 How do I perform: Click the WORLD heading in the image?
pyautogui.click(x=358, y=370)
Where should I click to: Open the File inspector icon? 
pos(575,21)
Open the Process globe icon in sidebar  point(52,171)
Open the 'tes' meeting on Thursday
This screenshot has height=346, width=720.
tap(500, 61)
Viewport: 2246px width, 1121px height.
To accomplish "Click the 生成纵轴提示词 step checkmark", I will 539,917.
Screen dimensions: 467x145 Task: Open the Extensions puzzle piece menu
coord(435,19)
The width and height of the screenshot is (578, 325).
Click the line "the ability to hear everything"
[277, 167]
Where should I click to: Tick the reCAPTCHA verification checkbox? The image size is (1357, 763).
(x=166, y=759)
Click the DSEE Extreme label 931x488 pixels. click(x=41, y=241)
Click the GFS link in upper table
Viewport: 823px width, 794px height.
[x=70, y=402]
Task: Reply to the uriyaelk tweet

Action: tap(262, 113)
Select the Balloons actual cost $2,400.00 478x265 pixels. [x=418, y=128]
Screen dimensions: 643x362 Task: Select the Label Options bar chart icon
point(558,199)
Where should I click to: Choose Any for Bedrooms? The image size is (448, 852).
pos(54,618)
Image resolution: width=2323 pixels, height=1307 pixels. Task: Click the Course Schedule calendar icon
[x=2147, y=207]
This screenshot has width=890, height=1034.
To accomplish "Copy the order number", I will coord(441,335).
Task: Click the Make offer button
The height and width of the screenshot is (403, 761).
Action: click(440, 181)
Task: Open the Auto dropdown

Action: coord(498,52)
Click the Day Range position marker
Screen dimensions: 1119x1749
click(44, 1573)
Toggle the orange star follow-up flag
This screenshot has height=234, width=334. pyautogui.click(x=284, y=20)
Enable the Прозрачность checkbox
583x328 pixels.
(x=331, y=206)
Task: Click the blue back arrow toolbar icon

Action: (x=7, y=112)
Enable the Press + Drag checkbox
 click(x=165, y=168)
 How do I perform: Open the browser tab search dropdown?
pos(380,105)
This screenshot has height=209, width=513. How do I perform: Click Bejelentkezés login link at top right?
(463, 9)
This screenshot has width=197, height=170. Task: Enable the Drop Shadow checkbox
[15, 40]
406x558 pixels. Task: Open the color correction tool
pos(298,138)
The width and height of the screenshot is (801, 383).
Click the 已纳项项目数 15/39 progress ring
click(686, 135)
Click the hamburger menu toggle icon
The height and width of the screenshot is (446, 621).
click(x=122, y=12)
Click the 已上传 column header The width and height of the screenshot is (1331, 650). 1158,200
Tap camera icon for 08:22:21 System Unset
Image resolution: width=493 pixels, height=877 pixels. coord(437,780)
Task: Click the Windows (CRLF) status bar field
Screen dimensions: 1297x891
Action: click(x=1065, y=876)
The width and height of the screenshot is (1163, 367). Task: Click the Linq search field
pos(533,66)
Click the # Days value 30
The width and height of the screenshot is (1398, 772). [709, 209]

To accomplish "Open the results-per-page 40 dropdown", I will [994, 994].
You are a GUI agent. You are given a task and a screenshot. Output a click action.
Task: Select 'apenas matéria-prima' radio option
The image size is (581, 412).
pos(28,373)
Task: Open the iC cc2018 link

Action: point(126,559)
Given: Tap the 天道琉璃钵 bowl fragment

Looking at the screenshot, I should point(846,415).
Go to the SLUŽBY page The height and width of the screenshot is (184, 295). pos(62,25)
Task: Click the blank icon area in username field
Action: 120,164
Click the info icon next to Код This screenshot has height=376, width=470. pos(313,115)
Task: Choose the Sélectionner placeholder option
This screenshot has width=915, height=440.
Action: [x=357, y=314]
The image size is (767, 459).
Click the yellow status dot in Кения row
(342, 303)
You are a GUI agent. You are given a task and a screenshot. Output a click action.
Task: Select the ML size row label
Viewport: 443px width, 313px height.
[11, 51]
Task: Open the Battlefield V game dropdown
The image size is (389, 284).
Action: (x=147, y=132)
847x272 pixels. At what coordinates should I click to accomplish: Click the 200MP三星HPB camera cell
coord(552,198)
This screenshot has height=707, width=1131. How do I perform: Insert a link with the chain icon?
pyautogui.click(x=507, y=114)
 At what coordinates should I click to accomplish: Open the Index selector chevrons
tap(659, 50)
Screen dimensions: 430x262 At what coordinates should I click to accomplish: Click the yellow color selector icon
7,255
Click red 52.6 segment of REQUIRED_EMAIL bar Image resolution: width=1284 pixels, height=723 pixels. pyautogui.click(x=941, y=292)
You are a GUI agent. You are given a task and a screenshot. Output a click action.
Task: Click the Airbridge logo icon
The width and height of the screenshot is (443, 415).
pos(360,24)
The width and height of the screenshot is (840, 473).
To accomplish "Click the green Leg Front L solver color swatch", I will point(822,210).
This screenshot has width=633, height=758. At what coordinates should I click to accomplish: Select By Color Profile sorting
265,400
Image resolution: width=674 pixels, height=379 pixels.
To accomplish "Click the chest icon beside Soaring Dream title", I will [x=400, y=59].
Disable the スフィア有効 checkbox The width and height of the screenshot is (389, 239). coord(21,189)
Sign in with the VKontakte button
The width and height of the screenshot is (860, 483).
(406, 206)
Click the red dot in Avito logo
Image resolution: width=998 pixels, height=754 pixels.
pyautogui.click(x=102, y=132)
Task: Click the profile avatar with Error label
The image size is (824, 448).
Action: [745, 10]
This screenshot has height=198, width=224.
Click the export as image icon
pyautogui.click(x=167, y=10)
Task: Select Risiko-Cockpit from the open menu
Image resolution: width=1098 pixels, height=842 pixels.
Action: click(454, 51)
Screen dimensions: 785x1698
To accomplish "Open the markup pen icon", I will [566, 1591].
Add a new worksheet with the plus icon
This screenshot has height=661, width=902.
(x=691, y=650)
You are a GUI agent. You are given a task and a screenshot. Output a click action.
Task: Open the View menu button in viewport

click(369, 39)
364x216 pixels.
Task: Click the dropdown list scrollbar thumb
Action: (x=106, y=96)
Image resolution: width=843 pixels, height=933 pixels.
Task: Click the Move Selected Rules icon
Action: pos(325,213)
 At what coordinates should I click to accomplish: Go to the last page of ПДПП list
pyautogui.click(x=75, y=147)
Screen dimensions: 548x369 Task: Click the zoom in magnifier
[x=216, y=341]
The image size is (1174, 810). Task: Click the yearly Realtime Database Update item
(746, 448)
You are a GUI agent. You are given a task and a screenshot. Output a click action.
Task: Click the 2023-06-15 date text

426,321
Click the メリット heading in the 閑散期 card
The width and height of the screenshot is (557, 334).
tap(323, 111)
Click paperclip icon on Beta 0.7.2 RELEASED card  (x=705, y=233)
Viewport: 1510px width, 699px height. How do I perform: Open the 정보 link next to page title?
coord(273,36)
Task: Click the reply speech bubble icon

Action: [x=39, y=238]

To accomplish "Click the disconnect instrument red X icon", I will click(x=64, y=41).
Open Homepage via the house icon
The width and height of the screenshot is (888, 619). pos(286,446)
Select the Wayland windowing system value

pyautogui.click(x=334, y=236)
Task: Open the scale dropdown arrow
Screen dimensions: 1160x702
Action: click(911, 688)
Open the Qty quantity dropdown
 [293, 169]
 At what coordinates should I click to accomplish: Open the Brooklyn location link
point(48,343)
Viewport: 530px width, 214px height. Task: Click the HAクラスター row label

----------

» **WHAT NEEDS TO BE DONE**: Reproduce the records from the line with "Screen dimensions: 467x145" up to and including the line with "Action: tap(262, 113)", and nothing else.

» **RESPONSE**:
Screen dimensions: 467x145 Task: Open the Extensions puzzle piece menu
coord(435,19)
The width and height of the screenshot is (578, 325).
Click the line "the ability to hear everything"
[277, 167]
Where should I click to: Tick the reCAPTCHA verification checkbox? The image size is (1357, 763).
(x=166, y=759)
Click the DSEE Extreme label 931x488 pixels. click(x=41, y=241)
Click the GFS link in upper table
Viewport: 823px width, 794px height.
[x=70, y=402]
Task: Reply to the uriyaelk tweet

Action: tap(262, 113)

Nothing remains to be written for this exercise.